Text shown:

+ + + +

In a press conference at Headquarters on 23 July, the Executive Director of the World Food Programme (WFP) told reporters that the deepening humanitarian crisis in southern Africa was perhaps the most severe and urgent dilemma the facing the international community -- assessments on the ground suggested that some 12.8 million people in the region were at risk of starvation between now and March 2003.

James Morris, who is also the Secretary-General's newly appointed Special Envoy to the region, described the ominous conclusions of a recent study conducted jointly with the Food and Agriculture Organization (FAO). That survey revealed that nearly half the at-risk population lived in Zimbabwe, with 3 million living in Malawi, some 2 million in Zambia, perhaps 600,000 in Southern Mozambique, with smaller but no less tragic numbers in Lesotho and Swaziland.

Responding to a question about the situation on the ground in Zimbabwe, he said he had visited President Mugabe several times to discuss the need to have prompt and easy access to the permitting and transportation process. Mr. Morris had been assured that bureaucratic red tape would not keep the WFP from doing its job. He added that discussions had also been held about the need to have more non-governmental organizations (NGOs) on hand to help deliver food aid. Presently, there were only four accredited NGOs on the ground.

+ + + +

Request A: Condense the paragraph of the press report beginning "James Morris, who is also" into a short bulleted list that keeps its main facts.
Request B: Recast the entries as a Markdown table with the columns Row and Entry line. Begin at the line that contains "Open the How to Use link", stop after the line that contains "tap(578, 425)", and omit blank lines.

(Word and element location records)
+ + + +

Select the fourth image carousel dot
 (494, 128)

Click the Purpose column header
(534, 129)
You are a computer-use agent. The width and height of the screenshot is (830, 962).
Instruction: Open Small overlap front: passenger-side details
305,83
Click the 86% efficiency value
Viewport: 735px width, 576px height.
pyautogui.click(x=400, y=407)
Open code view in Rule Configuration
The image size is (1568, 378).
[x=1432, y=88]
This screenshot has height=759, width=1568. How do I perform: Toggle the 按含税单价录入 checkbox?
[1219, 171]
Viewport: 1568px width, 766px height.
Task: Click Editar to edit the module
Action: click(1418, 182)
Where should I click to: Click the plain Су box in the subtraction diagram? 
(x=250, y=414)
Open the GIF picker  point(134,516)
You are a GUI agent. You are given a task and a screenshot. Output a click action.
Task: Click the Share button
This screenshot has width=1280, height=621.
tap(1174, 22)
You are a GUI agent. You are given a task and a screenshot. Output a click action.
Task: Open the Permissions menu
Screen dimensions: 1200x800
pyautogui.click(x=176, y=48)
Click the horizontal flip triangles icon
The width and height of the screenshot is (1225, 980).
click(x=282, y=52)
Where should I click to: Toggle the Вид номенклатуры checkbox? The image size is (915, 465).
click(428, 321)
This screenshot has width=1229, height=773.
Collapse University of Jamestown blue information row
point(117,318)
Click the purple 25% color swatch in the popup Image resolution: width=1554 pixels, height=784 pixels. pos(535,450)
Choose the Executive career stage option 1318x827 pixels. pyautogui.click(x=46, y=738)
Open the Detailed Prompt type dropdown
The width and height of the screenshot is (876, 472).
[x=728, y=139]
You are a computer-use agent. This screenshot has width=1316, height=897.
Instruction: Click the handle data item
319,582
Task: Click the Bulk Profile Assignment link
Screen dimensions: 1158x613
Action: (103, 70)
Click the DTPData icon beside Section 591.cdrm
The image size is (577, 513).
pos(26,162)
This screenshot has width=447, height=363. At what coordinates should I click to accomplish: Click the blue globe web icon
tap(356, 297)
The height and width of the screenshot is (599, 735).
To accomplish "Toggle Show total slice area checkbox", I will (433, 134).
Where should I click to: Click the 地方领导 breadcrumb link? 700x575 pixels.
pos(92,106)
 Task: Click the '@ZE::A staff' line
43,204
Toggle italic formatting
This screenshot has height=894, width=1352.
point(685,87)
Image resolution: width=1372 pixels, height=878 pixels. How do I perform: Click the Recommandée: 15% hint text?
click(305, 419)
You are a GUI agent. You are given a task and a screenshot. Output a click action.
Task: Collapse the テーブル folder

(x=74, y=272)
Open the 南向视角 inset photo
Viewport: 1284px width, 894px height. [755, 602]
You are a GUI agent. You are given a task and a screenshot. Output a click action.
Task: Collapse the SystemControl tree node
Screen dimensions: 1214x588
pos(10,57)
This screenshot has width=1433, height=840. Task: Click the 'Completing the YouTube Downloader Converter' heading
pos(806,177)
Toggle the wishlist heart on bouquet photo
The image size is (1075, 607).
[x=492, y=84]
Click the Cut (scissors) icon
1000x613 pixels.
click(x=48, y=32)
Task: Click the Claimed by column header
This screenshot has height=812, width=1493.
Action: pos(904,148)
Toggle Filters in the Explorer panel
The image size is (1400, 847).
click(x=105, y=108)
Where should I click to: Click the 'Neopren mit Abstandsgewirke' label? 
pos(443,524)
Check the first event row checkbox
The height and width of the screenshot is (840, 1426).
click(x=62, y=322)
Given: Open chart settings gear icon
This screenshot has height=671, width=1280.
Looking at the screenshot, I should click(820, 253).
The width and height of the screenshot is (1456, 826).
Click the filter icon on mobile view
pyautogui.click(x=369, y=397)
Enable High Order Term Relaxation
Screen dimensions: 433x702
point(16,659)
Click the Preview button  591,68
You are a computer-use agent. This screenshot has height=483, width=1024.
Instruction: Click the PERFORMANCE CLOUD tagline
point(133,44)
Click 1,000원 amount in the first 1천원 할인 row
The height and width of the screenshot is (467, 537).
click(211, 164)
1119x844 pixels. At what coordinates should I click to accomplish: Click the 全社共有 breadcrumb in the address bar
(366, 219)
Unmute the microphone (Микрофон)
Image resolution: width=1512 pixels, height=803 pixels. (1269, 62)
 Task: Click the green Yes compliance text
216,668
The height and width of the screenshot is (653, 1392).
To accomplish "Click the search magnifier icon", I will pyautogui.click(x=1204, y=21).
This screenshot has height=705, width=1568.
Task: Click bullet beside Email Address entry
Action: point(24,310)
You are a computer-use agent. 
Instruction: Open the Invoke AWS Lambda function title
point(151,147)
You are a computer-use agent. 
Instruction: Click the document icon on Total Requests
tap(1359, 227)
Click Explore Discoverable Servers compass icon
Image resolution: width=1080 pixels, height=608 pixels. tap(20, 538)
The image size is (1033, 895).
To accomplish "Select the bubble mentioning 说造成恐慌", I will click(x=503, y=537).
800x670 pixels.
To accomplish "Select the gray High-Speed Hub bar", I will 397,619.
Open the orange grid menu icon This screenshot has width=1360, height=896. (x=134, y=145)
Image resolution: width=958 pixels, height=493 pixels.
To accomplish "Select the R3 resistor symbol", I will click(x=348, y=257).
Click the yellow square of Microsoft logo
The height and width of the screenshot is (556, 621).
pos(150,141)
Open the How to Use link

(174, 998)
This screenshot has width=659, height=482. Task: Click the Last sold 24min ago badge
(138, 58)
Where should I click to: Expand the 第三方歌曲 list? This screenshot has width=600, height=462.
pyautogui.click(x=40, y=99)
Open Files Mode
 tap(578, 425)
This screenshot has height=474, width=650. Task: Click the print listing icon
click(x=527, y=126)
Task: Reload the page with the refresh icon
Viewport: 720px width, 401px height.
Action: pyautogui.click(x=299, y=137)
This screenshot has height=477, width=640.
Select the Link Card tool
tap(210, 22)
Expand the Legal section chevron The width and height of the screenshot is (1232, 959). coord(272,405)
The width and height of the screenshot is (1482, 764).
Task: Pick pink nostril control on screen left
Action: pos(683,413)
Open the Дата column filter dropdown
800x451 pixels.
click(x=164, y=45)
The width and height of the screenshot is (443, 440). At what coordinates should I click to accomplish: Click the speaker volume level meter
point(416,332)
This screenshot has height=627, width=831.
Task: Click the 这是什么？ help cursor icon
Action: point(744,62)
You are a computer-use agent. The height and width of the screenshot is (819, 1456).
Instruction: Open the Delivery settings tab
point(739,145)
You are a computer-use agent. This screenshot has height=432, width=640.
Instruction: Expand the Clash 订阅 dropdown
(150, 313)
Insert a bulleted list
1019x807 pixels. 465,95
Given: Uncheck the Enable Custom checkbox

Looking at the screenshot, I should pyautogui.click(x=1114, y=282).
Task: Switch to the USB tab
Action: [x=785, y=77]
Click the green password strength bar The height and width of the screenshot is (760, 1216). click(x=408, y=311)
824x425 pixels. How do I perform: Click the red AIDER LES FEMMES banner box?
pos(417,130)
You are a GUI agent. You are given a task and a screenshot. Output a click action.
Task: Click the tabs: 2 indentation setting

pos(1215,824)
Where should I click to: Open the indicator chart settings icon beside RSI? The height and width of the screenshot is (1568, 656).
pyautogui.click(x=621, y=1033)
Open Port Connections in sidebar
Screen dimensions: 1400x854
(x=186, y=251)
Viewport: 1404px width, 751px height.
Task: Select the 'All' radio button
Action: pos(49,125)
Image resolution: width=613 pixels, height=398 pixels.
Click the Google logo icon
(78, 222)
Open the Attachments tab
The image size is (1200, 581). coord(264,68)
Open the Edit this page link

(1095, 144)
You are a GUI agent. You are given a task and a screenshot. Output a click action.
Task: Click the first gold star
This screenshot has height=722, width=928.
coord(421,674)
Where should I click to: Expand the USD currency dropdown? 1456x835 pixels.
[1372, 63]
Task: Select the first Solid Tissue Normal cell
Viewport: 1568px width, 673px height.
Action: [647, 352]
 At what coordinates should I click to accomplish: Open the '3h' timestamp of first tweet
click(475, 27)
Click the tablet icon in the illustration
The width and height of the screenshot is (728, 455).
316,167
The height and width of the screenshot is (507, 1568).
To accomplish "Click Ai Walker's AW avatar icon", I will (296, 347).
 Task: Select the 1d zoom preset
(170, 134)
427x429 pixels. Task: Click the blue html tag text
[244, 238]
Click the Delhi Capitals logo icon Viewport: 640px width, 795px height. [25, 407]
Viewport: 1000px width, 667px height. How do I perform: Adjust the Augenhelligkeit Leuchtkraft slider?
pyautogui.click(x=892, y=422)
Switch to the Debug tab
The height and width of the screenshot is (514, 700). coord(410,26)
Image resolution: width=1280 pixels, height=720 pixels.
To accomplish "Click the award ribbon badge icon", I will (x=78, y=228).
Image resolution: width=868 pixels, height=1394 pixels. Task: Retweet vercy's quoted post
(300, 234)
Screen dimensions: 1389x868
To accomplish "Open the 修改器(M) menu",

+ + + +

Output A:
- James Morris is also the Secretary-General's newly appointed Special Envoy to the region.
- He described the ominous conclusions of a recent study carried out jointly with the Food and Agriculture Organization (FAO).
- Nearly half the at-risk population lived in Zimbabwe.
- About 3 million lived in Malawi, some 2 million in Zambia, and perhaps 600,000 in Southern Mozambique.
- Smaller but no less tragic numbers lived in Lesotho and Swaziland.

Output B:
| Row | Entry line |
|---|---|
| 1 | Open the How to Use link |
| 2 | (174, 998) |
| 3 | This screenshot has width=659, height=482. Task: Click the Last sold 24min ago badge |
| 4 | (138, 58) |
| 5 | Where should I click to: Expand the 第三方歌曲 list? This screenshot has width=600, height=462. |
| 6 | pyautogui.click(x=40, y=99) |
| 7 | Open Files Mode |
| 8 |  tap(578, 425) |